In conclusion, we suggest that cell-derived MVs especially platelet and erythrocyte-derived MVs may be involved in painful crisis, thereby providing further insights on the pathophysiology of SCD. Circulating MVs may be considered as a potential biomarker for disease severity in SCD patients. Their levels are closely related to the vaso-occlusive crisis, markers of hemolysis, and coagulation. Although the knowledge on cell-derived MVs in SCD is confined to few studies, quantification of MVs in SCD could be a potentially valuable tool to identify patients who are at increased risk of thrombotic events.
Acknowledgments
This article was supported by the adjutancy of research of Jahrom University of Medical Sciences. The authors would like to thank all SCD patients who participated in this study. This article has been extracted from Ms Reyhaneh Zareian thesis.
Statement of Ethics
The study complied with the guidelines for human studies. The study was approved by the Jahrom University of Medical Sciences Ethics Committee (IR.JUMS.REC.1398.081). Written informed consent was obtained from subjects and healthy volunteers prior to participation in this study.

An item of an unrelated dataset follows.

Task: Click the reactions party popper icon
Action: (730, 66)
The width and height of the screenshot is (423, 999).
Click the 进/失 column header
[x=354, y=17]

Conflict of Interest Statement
The authors declare no conflicts of interest.
Funding Sources
The study was funded by Jahrom University of Medical Sciences.
Author Contributions
Akbar Hashemi Tayer participated in the design of the study, carried out the experiments, analyzed and interpreted the results, and drafted the manuscript; Reza Ranjbaran and Mojdeh Abbasi revised the manuscript critically and contributed to the writing of the manuscript; Maryam Kamravan was responsible for informed consent and created the tables and figures; Reyhaneh Zareian conducted the experiments. All of the authors approved the final version of this paper for publication.
Data Availability Statement
The datasets generated and/or analyzed during the current study are available from the corresponding author on reasonable request.